Frank Finnegan was 7 years old when he was first molested by a local priest. As a child, he didn’t know how to prevent the repeated assaults, which went on for almost two years, or how to go about reporting the crime. So, like most child sex-abuse victims, he kept quiet. It wasn’t until he was in his late 40s, preparing to send his own children off into the world, that the memories of the trauma became impossible to ignore. “It’s like there was finally room in my brain,” says Finnegan, who now works as a truck driver. So he contacted a lawyer, braced himself and filed suit.

But Finnegan was too late. In Pennsylvania, where he grew up and raised his own family, victims of child sex abuse have only until they turn 30 to bring a civil case. (They have until they turn 50 to pursue criminal charges, but that didn’t help Finnegan, whose abuser was long dead.) As a result, Finnegan’s case was thrown out–not on the merits, but because of the time it took to come to terms with the trauma. There was no avenue to appeal. No one would be held accountable for what happened to Finnegan, now 57. “It’s not right,” he says. “Why is this legal?”
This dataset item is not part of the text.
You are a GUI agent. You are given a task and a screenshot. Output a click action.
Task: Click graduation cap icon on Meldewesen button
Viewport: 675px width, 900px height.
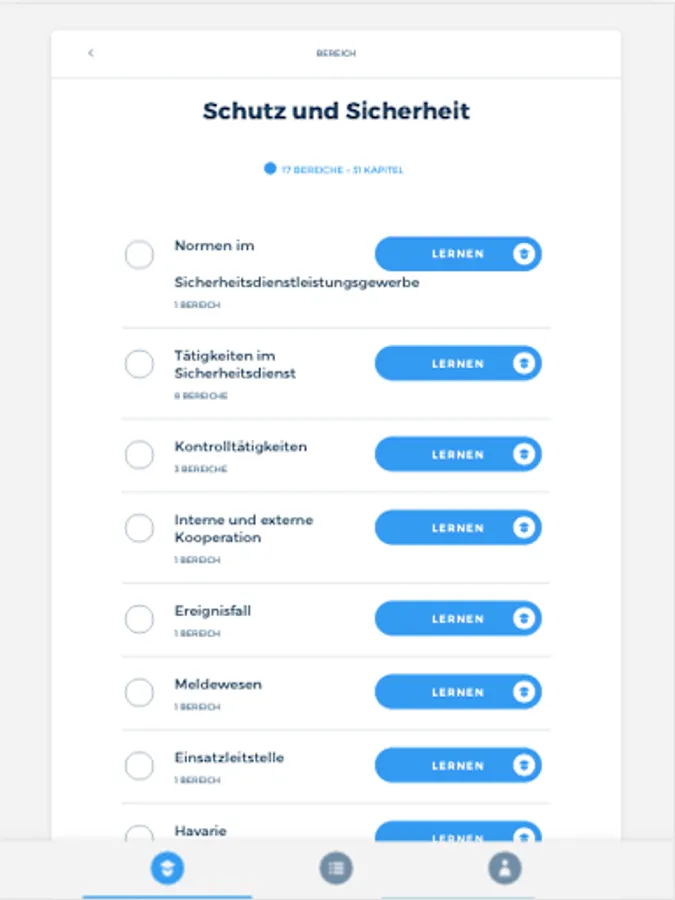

It may not be, in some states, for much longer. Many state lawmakers have opened the door in recent years to belated criminal prosecution, and now several are moving to allow civil suits in decades-old cases. Fifteen states took up bills this year that would change statute-of-limitation laws, making it easier for victims of child sex abuse to seek justice, according to Marci Hamilton, the CEO and academic director of Child USA, a research and advocacy organization. Two states–Michigan and Hawaii–passed such legislation.

The movement to roll back time limits for child sex-abuse lawsuits has been fueled by recent headlines. The sexual abuse of young women by former USA Gymnastics doctor Larry Nassar, allegations of abuse by staff and teachers at top private schools, and the Pennsylvania grand-jury report that described a systemic cover-up of child sex abuse by the Catholic Church are all feeding the fury. From late August to early September, state attorneys general in Illinois, Missouri, Nebraska, New Mexico and New York demanded records from Catholic dioceses as part of new investigations into child sexual abuse.

But the fact that the perpetrators often operate under the cover of large institutions means passing new legislation isn’t easy. Powerful constituencies–including the Catholic Church, the Boy Scouts of America and the insurance industry, among others–have all lined up to fight bills that could help the many victims of decades-old crimes find justice.

Current state laws governing child sex-abuse cases are all over the map. In Alabama, the age cutoff for victims to file a civil suit is 21. In New York, which has the second largest Catholic population in the U.S., it’s 23. Delaware has no age limit at all. Each of the bills before the 15 state legislatures this year is different, too, according Hamilton’s research. In Michigan, lawmakers passed a narrow bill in May extending from 19 to 28 the age at which victims may file civil suits. In New York, lawmakers failed to pass a bill that would have extended the age at which victims could file criminal charges to 28 and civil suits to 50. Governor Andrew Cuomo has vowed to push for the bill next term. Pennsylvania, which is nearing the end of its legislative session, is considering a bill that would give child victims until age 50 to file civil suits.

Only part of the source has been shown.